§ **Directions for this task**: Find every line in the records below that contains "arrow", and copy it.

Collected data entries
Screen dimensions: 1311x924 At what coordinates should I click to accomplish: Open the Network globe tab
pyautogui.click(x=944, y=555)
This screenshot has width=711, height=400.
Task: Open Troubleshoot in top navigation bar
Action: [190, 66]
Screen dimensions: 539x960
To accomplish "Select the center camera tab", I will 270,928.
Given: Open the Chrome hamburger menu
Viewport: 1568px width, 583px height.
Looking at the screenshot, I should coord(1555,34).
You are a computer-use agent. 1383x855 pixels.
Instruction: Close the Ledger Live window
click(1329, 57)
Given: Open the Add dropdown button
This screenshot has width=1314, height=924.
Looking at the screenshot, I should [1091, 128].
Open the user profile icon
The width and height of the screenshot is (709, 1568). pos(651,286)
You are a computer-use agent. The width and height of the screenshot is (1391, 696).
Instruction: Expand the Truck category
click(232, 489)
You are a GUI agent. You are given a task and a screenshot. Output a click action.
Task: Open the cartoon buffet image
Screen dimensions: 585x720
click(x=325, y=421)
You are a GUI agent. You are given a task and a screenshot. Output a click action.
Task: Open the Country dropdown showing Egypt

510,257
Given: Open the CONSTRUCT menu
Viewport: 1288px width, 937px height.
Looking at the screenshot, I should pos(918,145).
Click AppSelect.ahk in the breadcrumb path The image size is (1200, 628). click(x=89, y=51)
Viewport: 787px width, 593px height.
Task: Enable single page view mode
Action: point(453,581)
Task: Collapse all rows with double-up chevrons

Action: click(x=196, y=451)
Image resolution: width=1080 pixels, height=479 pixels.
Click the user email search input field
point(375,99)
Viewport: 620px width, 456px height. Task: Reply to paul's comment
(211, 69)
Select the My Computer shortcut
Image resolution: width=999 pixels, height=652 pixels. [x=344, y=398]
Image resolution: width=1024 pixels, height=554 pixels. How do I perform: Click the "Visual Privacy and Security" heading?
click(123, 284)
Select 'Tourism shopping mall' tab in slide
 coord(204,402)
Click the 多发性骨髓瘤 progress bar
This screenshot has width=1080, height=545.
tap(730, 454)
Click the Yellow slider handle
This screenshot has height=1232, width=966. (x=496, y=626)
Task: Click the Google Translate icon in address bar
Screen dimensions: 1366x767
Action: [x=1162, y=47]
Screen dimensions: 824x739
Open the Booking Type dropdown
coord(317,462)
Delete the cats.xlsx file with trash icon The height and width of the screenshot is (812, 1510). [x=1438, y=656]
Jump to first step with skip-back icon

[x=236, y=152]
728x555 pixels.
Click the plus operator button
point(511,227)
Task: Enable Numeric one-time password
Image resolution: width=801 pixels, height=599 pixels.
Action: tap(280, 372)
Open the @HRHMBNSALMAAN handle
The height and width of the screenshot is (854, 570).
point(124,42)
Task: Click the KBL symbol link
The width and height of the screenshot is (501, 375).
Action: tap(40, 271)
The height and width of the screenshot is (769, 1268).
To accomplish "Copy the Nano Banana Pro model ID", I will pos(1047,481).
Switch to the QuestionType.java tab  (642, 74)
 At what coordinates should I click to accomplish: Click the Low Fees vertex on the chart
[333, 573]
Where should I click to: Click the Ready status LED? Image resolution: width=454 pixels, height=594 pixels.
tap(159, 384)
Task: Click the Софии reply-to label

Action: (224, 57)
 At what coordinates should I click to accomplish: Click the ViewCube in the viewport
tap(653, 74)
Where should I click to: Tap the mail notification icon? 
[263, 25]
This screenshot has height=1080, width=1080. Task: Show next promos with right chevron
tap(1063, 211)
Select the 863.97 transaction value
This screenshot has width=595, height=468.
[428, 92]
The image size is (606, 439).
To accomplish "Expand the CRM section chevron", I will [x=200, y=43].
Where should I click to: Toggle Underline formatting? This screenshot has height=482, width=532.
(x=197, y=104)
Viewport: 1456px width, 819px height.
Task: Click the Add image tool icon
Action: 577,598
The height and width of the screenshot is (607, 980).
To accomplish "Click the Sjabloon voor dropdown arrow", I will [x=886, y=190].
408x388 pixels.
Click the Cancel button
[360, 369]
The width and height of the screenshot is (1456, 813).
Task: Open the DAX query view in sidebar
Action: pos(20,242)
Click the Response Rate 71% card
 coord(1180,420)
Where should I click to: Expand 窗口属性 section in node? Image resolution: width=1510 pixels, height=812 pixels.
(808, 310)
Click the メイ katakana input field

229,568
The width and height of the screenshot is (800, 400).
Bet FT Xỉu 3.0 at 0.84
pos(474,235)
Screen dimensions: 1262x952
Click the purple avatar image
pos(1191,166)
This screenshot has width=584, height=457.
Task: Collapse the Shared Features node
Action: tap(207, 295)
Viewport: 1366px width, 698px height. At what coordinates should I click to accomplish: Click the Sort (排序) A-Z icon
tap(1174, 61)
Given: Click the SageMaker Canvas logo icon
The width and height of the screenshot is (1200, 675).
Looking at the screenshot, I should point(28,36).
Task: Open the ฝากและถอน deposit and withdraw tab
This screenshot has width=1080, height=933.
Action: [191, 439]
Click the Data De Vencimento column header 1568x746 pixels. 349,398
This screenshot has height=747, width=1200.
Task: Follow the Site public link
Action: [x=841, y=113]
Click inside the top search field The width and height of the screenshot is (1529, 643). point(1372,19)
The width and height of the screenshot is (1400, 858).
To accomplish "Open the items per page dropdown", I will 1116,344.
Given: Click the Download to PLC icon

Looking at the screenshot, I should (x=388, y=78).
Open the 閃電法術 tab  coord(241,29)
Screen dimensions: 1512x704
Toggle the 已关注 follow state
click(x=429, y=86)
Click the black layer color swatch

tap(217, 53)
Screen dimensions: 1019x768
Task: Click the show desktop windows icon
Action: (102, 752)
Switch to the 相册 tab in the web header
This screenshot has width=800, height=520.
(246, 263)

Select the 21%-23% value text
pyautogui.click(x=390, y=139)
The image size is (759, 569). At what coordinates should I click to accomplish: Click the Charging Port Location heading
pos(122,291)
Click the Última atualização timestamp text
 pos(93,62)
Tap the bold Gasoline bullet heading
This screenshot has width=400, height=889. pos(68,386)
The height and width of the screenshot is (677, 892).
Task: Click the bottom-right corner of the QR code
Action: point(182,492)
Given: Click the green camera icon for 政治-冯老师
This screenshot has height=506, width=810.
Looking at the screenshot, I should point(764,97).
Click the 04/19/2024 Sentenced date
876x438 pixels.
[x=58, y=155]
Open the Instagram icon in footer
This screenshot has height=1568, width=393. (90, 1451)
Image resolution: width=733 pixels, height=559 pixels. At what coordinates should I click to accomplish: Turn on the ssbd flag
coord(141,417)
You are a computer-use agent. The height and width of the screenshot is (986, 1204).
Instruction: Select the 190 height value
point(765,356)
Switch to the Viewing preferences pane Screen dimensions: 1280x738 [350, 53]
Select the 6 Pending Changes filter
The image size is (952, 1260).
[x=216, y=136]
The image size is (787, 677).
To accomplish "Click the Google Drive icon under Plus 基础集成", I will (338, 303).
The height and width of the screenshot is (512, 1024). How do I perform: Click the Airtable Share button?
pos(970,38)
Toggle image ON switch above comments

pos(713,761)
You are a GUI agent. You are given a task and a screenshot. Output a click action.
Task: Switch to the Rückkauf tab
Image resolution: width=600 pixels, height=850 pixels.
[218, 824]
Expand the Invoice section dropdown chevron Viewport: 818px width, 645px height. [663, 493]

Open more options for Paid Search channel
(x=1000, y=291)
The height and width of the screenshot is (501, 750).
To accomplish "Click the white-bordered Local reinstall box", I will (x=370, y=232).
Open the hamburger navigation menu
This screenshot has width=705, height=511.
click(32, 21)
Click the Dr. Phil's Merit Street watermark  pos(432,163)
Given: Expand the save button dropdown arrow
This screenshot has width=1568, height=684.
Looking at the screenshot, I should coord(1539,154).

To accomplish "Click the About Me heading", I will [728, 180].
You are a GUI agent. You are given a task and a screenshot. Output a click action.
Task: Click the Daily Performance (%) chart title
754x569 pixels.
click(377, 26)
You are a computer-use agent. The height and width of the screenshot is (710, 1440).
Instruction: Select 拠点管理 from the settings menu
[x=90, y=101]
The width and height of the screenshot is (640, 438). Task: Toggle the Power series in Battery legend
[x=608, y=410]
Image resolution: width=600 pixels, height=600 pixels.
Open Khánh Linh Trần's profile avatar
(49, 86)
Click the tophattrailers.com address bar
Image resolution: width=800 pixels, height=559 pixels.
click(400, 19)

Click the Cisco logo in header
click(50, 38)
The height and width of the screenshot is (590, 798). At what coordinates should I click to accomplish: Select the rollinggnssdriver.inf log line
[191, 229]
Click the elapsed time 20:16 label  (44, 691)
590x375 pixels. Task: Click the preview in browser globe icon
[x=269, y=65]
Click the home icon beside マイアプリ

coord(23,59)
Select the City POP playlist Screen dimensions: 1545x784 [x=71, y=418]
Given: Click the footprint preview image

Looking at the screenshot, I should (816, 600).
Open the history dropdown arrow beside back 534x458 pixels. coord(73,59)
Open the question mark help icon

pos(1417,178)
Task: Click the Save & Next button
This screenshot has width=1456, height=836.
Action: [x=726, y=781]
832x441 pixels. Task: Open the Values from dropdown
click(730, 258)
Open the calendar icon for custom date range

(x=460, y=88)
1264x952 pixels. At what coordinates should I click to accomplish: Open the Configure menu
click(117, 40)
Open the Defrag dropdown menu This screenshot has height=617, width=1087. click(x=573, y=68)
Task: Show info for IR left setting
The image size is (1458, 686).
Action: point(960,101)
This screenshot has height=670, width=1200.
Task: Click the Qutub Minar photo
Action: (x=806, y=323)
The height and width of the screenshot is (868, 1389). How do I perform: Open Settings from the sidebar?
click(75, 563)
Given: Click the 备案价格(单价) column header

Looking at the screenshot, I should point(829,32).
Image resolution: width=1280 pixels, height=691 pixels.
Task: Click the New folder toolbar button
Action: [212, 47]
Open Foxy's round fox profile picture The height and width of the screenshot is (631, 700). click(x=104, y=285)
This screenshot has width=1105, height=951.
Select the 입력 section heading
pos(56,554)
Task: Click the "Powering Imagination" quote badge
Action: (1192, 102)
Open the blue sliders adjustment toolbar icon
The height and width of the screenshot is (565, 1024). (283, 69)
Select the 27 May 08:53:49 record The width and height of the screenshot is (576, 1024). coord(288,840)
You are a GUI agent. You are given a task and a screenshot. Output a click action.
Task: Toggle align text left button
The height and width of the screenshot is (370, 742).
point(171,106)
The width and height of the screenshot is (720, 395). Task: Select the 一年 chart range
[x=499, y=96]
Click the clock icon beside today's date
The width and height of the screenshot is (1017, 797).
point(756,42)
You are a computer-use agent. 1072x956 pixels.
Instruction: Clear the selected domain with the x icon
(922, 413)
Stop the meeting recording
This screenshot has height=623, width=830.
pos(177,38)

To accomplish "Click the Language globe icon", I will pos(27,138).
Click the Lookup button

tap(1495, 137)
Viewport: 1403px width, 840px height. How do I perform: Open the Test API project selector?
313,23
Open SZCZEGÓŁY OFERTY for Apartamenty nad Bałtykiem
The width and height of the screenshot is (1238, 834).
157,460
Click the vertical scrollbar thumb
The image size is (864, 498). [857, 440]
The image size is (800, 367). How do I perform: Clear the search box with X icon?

§ **Answer to the exercise**:
To accomplish "Click the Sjabloon voor dropdown arrow", I will [x=886, y=190].
Given: Expand the save button dropdown arrow
Open the history dropdown arrow beside back 534x458 pixels. coord(73,59)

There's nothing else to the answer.